(Document excerpt):
--
Hardly a week passes on social media where I don’t see the age-old debate (it feels) where mums argue about breast vs. bottle feeding. It’s times like that when I hate social media - it truly brings out the worst in people. What keyboard warriors/trolls choose to say to others online is rarely something that they would actually say to someone face to face especially to new parents who are at their most vulnerable in the early days of figuring out parenthood and are in survival mode stage in those very early weeks/months.
The title to this blog will already have annoyed those fanatical breastfeeding mums that will always argue the benefits of breastfeeding to anyone that will read it. However, I want to say that personally as a breastfeeding mum myself I honestly believe the tag line of “Fed is Best”. Bottle or Breast....It really shouldn’t matter to anyone else how a mother or parent (sorry Dads) chooses to feed their child as long as that child is fed. I know all of the benefits of breastfeeding so I don’t need y’all to enlighten me either!
--
(Work to be completed):
Reproduce verbatim the portion of the blog post on breast and bottle feeding that begins at "The title to" and ends after "enlighten me either!".

(Source data):
--
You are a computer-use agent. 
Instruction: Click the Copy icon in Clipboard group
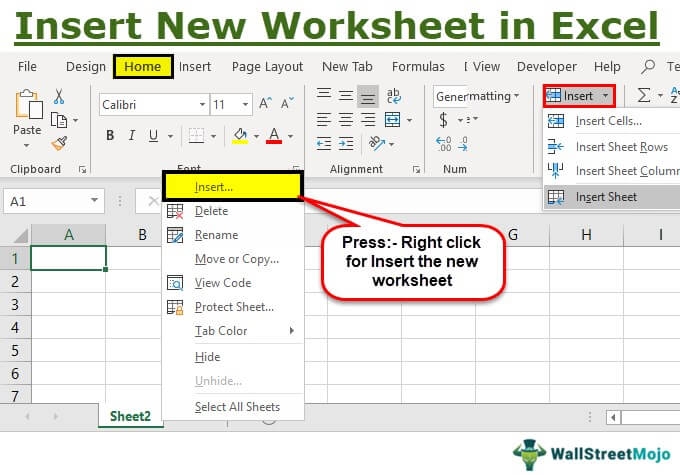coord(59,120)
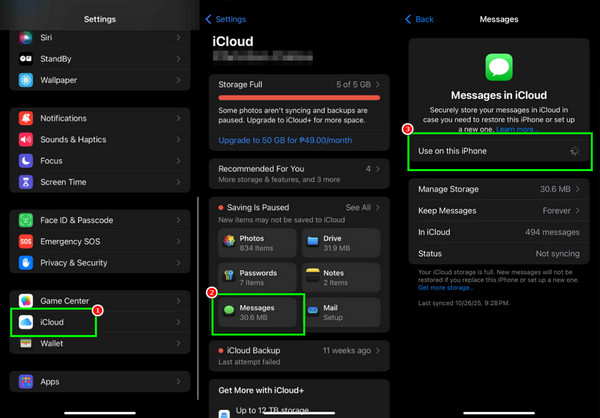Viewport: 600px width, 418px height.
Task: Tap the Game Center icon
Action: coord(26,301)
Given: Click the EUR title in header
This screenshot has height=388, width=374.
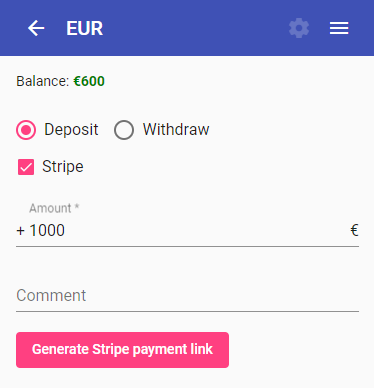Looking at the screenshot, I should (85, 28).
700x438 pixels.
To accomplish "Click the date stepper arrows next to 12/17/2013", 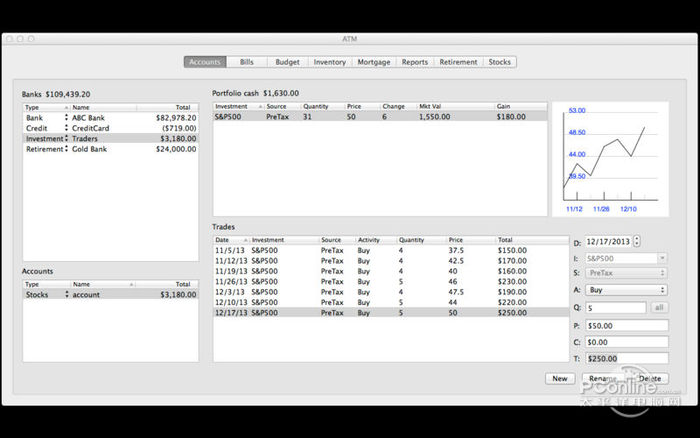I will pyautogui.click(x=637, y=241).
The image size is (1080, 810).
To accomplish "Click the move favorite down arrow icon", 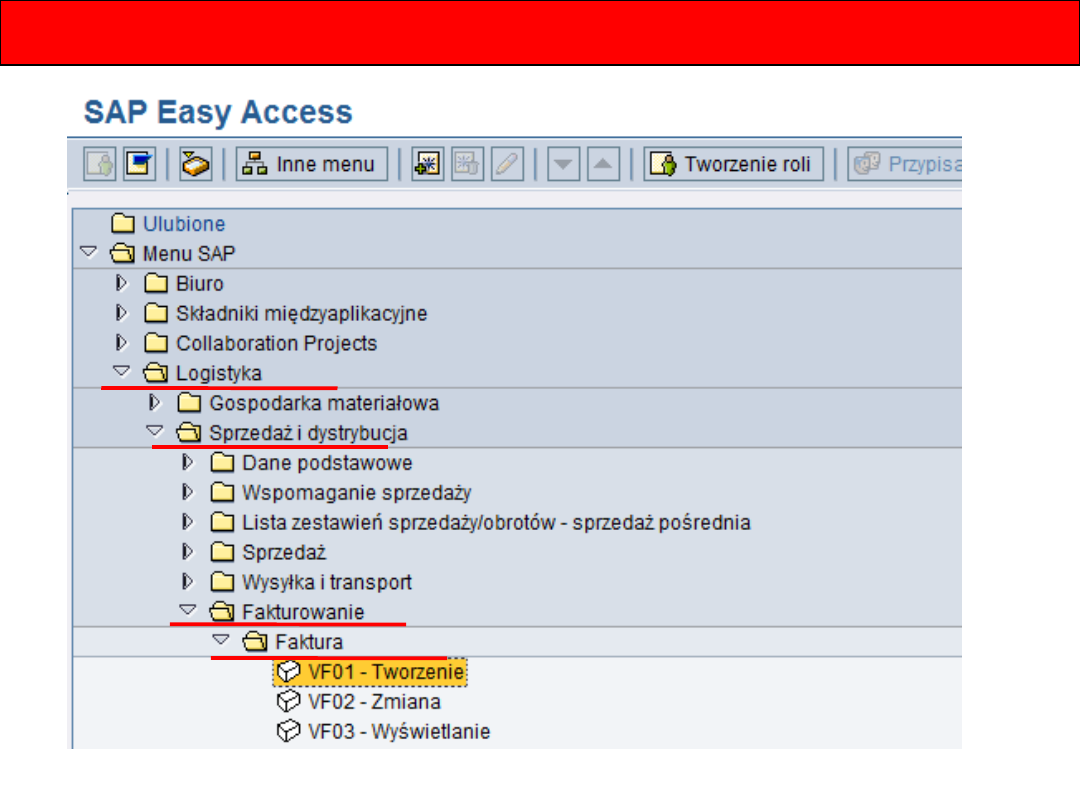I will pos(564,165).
--
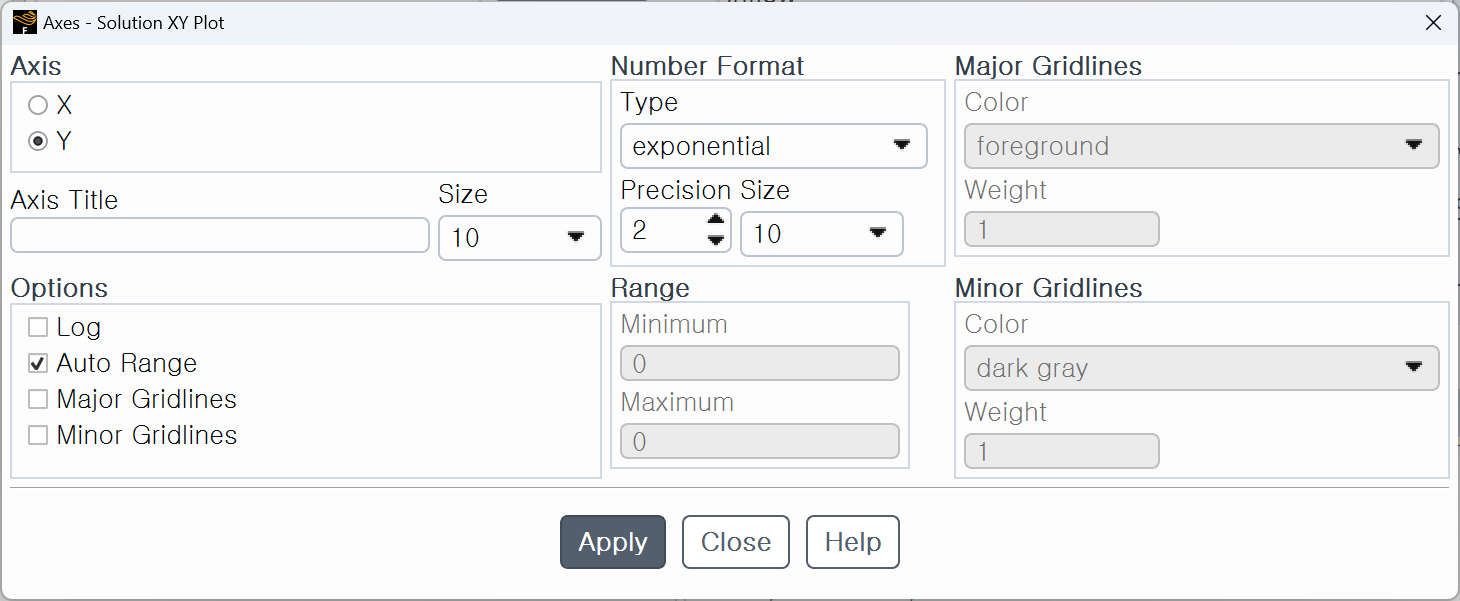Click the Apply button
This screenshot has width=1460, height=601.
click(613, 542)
--
(Response):
The title to this blog will already have annoyed those fanatical breastfeeding mums that will always argue the benefits of breastfeeding to anyone that will read it. However, I want to say that personally as a breastfeeding mum myself I honestly believe the tag line of “Fed is Best”. Bottle or Breast....It really shouldn’t matter to anyone else how a mother or parent (sorry Dads) chooses to feed their child as long as that child is fed. I know all of the benefits of breastfeeding so I don’t need y’all to enlighten me either!